Encryption type to support AES CTR mode

Greg Hudson ghudson at mit.edu
Tue Mar 8 11:15:34 EST 2016


On 03/07/2016 07:35 PM, Zheng, Kai wrote:
> Looks like only AES CTS mode is supported, wonder if AES CTR is possible to be supported as well with reasonable effort. The mode is desired for its high speed up, particularly with AES-NI support. Thanks.

Kerberos is built on top of encryption primitives which must provide
authenticated encryption and unlimited key reuse.  (In reality, there
are certain limits to key reuse for existing encryption types before the
security properties start to degrade, but they are quite large.)  AES
CTR mode is not an authenticated encryption mode, nor does it tolerate
key reuse.

AES-GCM is a counter-based mode which is authenticated and can achieve
high performance on AESNI-capable hardware.  However, GCM requires a
unique nonce for each message, and fails catastrophically if a nonce is
reused.  When we considered introducing a general AES-GCM encryption
type in the past, the working group effectively decided that it was
unsuitable due to the potential for nonce reuse.

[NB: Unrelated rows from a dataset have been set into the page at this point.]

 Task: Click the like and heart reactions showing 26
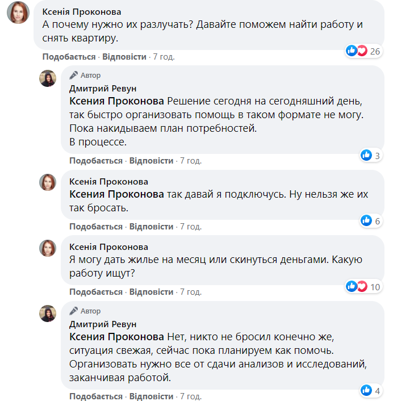coord(362,51)
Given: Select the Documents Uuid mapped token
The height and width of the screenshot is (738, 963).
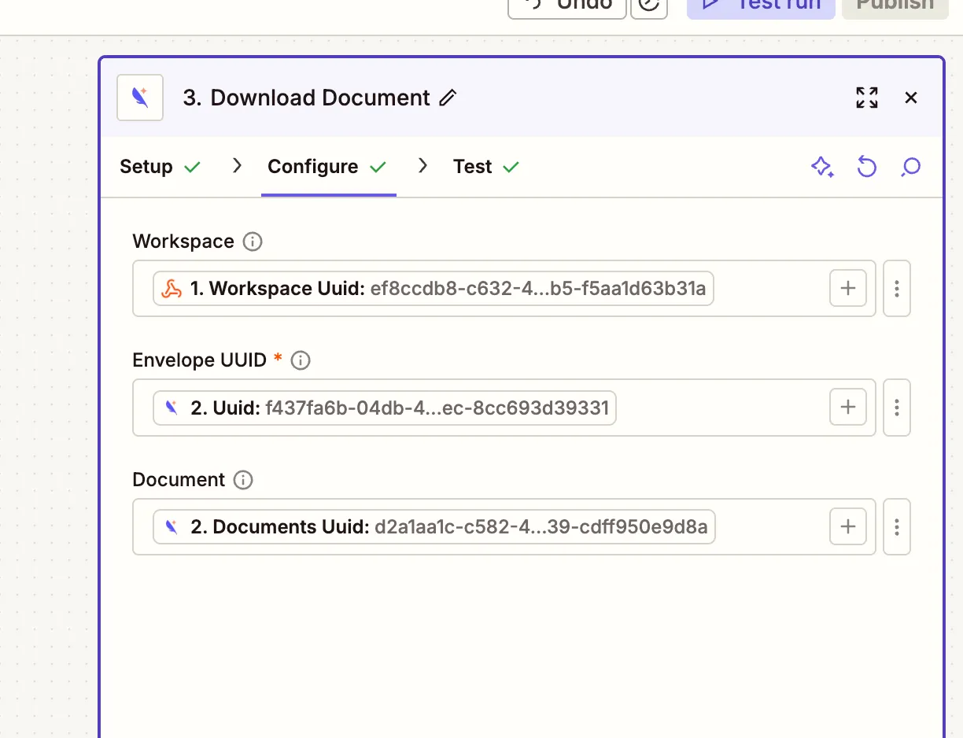Looking at the screenshot, I should pyautogui.click(x=433, y=526).
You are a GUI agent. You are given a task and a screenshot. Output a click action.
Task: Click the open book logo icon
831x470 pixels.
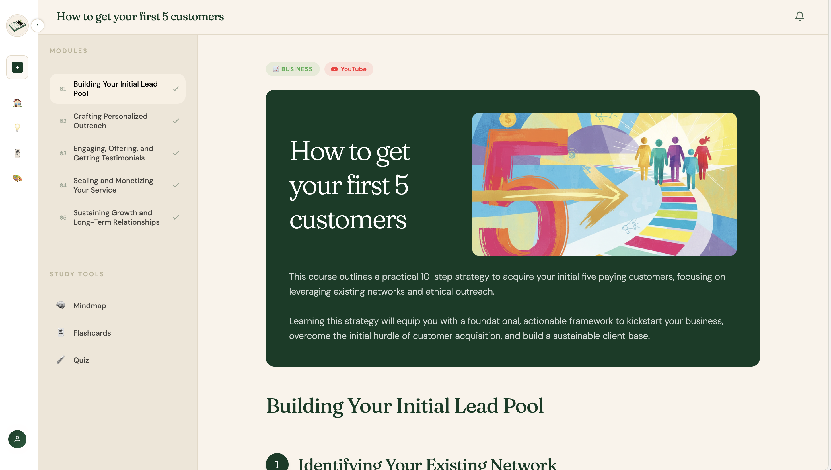point(17,26)
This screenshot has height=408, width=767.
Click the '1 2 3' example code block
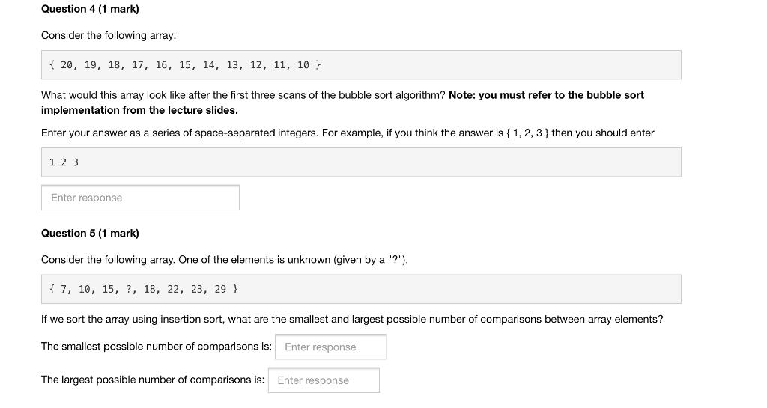(x=361, y=162)
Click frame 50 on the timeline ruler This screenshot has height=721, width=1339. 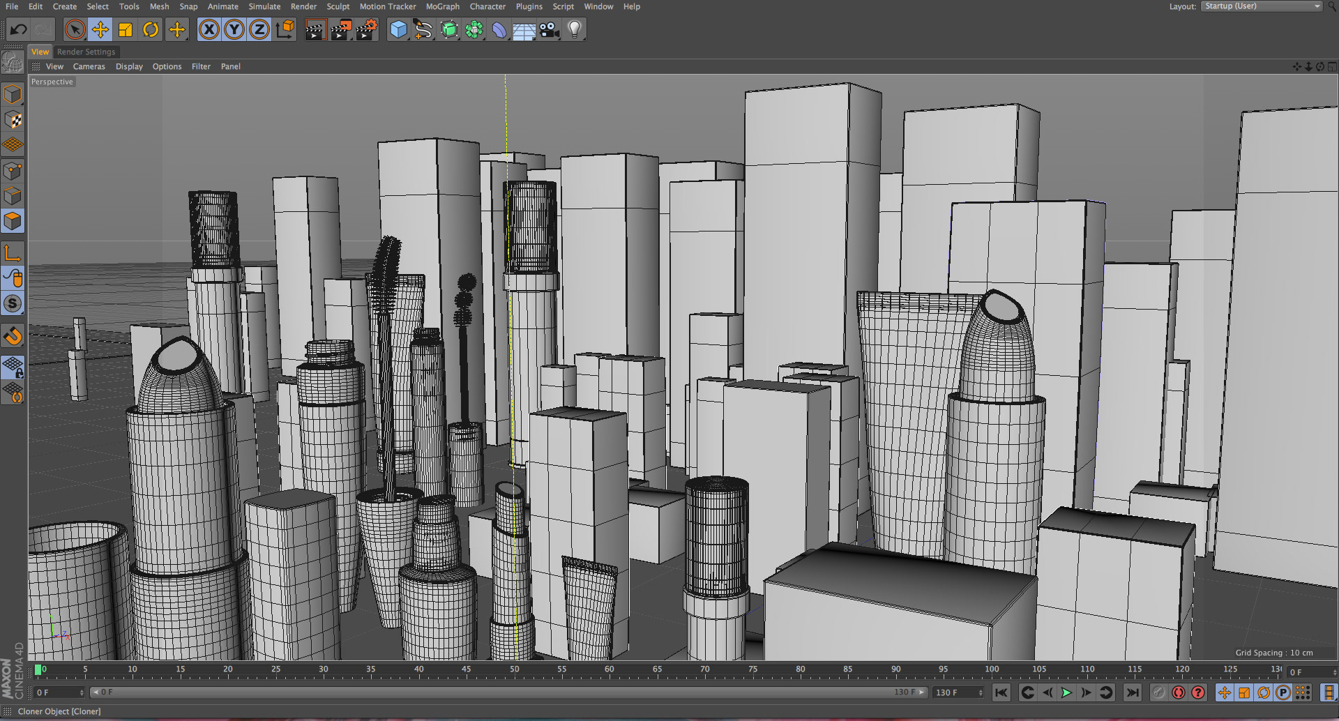click(514, 670)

There have been recent proposals to use AES-GCM for GSS-API and other
Kerberos-related session protocols which use ephemeral keys.  See this
email thread:

http://www.ietf.org/mail-archive/web/kitten/current/msg05902.html

I would caution that I have yet to see any benchmark results indicating
a measurable speedup from using a theoretically faster cipher mode in
the context of a Kerberos-related protocol.  There is a risk of adding a
great deal of complexity to implementations for minimal or no benefit.